The group of Symplectomorphisms of $\mathbb{R}^{2n}$ and the Euler equations

Abstract: In this paper we consider the symplectic'' version of the Euler equations studied by Ebin \cite{ebin}. We show that these equations are globally well-posed on the Sobolev space $H^s(\mathbb{R}^{2n})$ for $n \geq 1$ and $s > 2n/2+1$. The mechanism underlying global well-posedness has similarities to the case of the 2D Euler equations.
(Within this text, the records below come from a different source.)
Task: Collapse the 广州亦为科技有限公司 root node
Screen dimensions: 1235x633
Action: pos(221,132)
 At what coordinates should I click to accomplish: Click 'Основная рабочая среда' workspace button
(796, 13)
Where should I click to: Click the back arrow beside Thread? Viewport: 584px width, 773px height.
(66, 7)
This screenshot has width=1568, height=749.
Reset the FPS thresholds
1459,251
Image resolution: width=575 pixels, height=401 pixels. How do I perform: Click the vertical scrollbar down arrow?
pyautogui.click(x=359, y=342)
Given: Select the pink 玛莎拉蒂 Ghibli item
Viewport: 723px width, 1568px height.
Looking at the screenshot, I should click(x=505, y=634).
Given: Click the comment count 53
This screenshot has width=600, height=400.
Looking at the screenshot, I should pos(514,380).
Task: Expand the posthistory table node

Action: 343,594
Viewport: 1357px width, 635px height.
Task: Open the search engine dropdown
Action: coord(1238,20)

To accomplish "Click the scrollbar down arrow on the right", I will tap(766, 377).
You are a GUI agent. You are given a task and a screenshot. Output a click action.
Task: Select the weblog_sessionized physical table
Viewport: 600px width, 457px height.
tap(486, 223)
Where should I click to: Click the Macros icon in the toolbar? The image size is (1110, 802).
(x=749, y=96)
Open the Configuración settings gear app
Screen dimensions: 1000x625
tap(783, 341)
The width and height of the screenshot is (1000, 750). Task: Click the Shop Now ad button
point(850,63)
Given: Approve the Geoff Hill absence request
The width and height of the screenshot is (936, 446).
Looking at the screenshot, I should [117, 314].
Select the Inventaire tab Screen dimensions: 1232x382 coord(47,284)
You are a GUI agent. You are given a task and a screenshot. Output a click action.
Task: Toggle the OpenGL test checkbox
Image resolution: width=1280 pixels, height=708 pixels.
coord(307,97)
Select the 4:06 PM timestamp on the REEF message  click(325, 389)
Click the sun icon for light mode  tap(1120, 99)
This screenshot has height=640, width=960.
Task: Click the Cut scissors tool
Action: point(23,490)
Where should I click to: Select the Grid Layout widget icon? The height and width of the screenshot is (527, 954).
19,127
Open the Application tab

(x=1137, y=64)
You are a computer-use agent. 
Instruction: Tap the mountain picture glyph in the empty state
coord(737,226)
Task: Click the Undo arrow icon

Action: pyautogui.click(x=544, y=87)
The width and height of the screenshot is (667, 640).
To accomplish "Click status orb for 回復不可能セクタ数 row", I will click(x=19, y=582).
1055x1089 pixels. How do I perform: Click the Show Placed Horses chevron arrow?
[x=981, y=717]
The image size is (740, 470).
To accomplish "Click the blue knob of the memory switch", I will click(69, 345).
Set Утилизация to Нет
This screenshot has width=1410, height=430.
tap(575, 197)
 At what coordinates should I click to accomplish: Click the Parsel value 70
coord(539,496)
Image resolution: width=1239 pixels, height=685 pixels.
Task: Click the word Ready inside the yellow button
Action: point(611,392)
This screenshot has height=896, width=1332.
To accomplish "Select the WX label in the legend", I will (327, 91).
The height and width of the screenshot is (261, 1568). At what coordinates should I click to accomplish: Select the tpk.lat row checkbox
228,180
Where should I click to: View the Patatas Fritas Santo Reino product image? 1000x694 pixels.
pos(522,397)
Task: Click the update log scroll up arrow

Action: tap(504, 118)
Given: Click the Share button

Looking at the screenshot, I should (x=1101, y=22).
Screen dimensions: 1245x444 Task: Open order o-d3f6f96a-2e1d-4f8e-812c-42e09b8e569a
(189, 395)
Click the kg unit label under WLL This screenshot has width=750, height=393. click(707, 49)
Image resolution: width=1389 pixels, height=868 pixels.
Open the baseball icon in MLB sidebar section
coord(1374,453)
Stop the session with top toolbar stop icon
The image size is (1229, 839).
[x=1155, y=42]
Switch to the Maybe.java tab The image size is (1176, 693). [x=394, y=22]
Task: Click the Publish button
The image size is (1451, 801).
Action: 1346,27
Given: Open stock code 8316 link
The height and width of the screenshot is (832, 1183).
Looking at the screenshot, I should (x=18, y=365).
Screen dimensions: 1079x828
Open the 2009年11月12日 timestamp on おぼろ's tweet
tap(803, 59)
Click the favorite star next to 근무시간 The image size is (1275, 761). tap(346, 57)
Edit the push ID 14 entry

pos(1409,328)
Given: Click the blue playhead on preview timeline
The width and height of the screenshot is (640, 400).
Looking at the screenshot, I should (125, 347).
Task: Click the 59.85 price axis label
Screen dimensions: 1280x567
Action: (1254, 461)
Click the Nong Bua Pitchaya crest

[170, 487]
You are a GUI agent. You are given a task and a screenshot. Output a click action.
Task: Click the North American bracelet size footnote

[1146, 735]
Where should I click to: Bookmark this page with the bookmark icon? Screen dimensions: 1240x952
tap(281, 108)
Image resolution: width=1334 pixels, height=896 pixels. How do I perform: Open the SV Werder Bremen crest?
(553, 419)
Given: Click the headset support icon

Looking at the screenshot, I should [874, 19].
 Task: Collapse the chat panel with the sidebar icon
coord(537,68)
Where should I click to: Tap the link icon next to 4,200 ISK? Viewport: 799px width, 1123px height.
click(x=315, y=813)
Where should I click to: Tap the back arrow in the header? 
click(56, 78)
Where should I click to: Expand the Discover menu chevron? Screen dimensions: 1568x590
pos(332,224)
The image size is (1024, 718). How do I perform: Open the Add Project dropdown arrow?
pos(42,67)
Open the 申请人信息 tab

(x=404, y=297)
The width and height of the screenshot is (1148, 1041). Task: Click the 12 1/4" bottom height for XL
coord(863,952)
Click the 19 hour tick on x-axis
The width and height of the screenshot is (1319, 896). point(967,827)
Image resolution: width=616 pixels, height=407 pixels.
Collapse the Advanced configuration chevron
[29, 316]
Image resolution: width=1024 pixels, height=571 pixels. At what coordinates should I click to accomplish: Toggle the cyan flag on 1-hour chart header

Moreover we consider the group of symplectomorphisms $\mathcal{D}^s_\omega(\mathbb{R}^{2n})$ of Sobolev type $H^s$ preserving the symplectic form $\omega=dx_1 \wedge dx_2 + \ldots + dx_{2n-1} \wedge dx_{2n}$. We show that $\mathcal{D}^s_\omega(\mathbb{R}^{2n})$ is a closed analytic submanifold of the full group $\mathcal{D}^s(\mathbb{R}^{2n})$ of diffeomorphisms of Sobolev type $H^s$ preserving the orientation. We prove that the symplectic version of the Euler equations has a Lagrangian formulation on $\mathcal{D}^s_\omega(\mathbb{R}^{2n})$ as an analytic second order ODE in the manner of the Euler-Arnold formalism \cite{arnold}. In contrast to thissmooth'' behaviour in Lagrangian coordinates we show that it has a very ``rough'' behaviour in Eulerian coordinates. To be precise we show that the time $T > 0$ solution map $u_0 \mapsto u(T)$ mapping the initial value of the solution to its time $T$ value is nowhere locally uniformly continuous. In particular the solution map is nowhere locally Lipschitz.